The Hunt for Red October: Privileged Accounts Persist as Common Attack Vector
January 22, 2013 | Uncategorized | John Worrall
by John Worrall
Last week, another significant and advanced cyber-attack has caught the security headlines for all of the right—and wrong—reasons. The attack was first uncovered by researchers at Kaspersky Lab who identified what they described as a “high-level cyber-espionage campaign” that has infiltrated networks at diplomatic, governmental and scientific research organizations over the past five years. While the target of the attack, dubbed Red October, may be reminiscent of other noteworthy breaches, including Stuxnet and Flame, the campaign is, in essence, a malware-based external breach and espionage platform that siphons data from mobile devices, PCs, and network hardware. Once inside the enterprise, the attackers could scan across the network and exploit vulnerabilities, including those accessible with administrative credentials and/or default passwords.
While the attack is primarily gaining publicity due to its apparently sophisticated and deliberate cyber espionage initiative against government and diplomatic organizations, the virus is another example of the industry’s fascination with custom malware that can be used to bypass the enterprise perimeter and steal sensitive data. In the case of Red October, the attack penetrates the perimeter and gathers intelligence from both traditional attack targets (workstations), as well as other network-connected devices including smartphones, network equipment configuration software and removable disk drives.
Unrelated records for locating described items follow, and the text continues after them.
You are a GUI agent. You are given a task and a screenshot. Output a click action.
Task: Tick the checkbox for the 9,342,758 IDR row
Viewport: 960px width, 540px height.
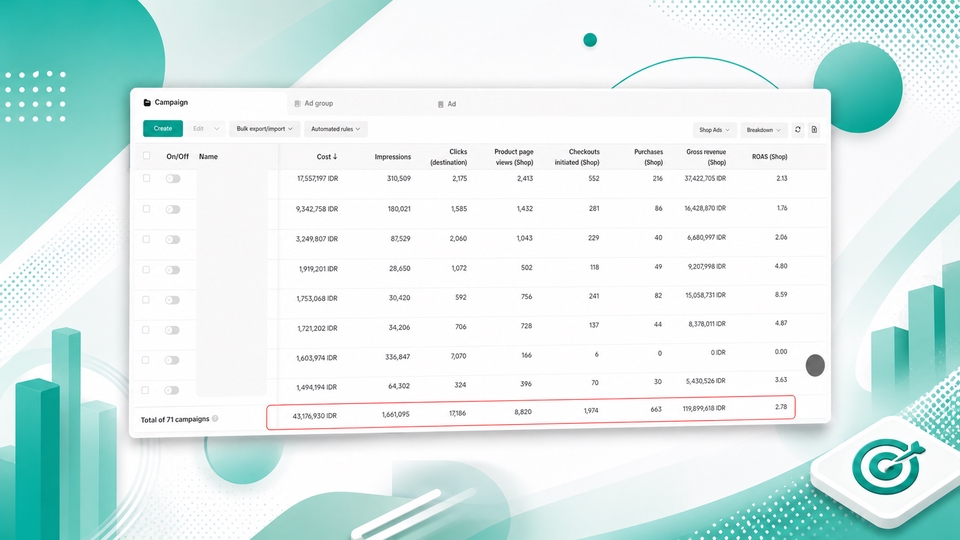point(146,209)
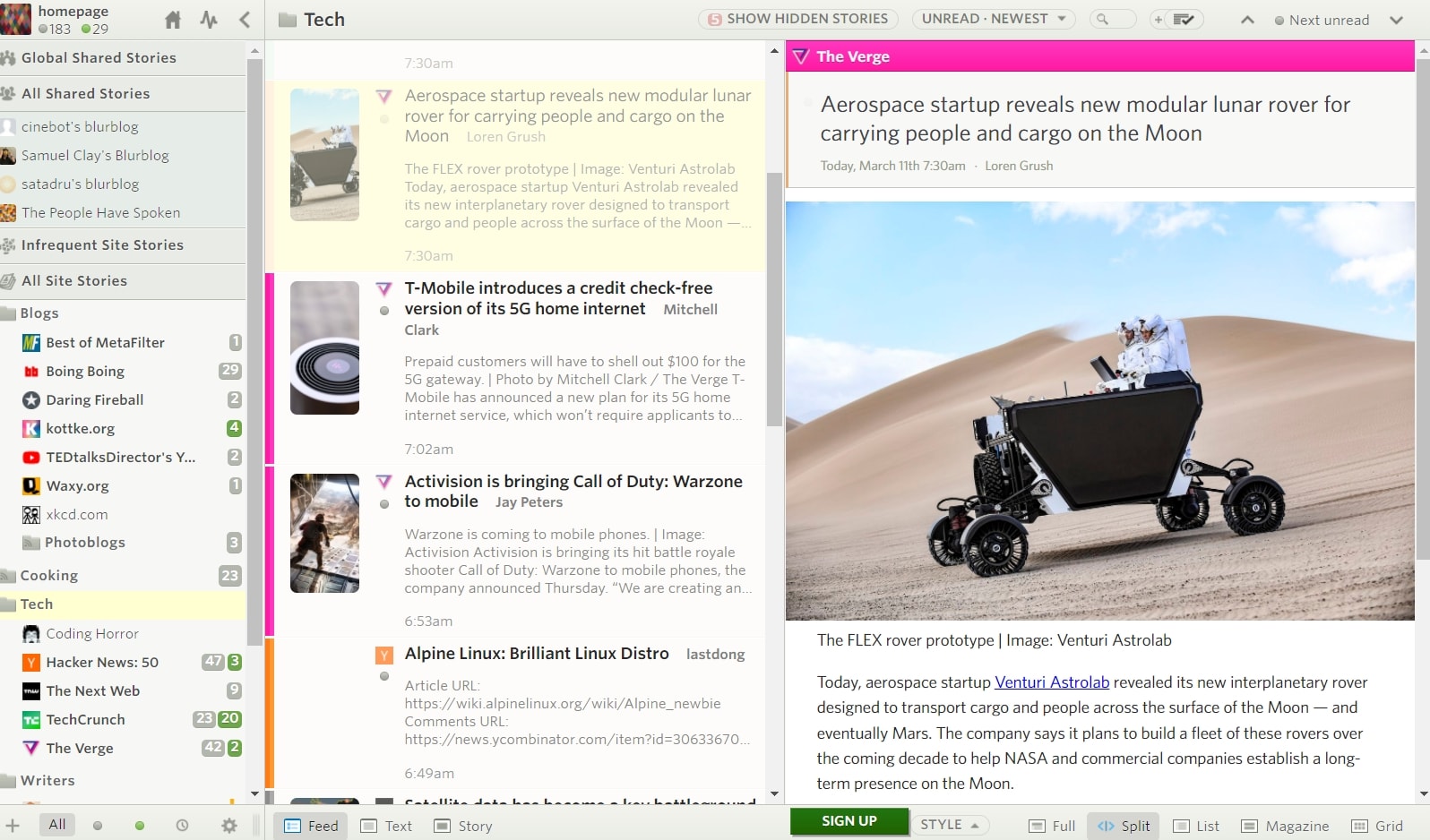Open the activity pulse icon
The width and height of the screenshot is (1430, 840).
tap(209, 20)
What the media—and the industry—continues to overlook, however, is the common pathway between these external attacks and the stolen data. While cyber espionage, malware attacks and proactive perimeter security measures may gain more intrigue, the real issue is that once inside, attackers immediately target privileged accounts to gain widespread access to the rest of the network.
Examining Red October further, it’s clear that this attack is no different than others—including Stuxnet and Flame—that targeted and leveraged privileged accounts. In this case, once inside the networks of their government targets, the Red October perpetrators were able to move around the network as if they were a privileged employee and uncover additional vulnerabilities to exploit by accessing admin credentials retrieved from malware-infected databases and systems. Once these credentials are stolen, attackers can take things to the next level by reusing them in later attacks by guessing similar passwords and network credentials in other locations. This should come as no surprise—although they serve as the gateway to an organization’s most sensitive data, privileged accounts are often protected by weak passwords, which are seldom replaced.
So while news will continue to detail the ramifications of Red October, it is important to note that we have been here before. Saudi Aramco. Subway Restaurants. Global Payments. US Chamber of Commerce. The list goes on, and will continue to go, if organizations continue to fail to recognize the importance of locking down and securing these privileged access points. Ultimately, it is a new approach to security – starting on the inside and working out, but it is an imperative. Rather than focusing on firewalls or perimeter security, organizations need to prioritize the identification, monitoring and management of privileged accounts.
It may be bad news for headline writers, but this approach will block hackers from gaining the true spoils they desire—sensitive corporate and government data accessible only through privileged accounts.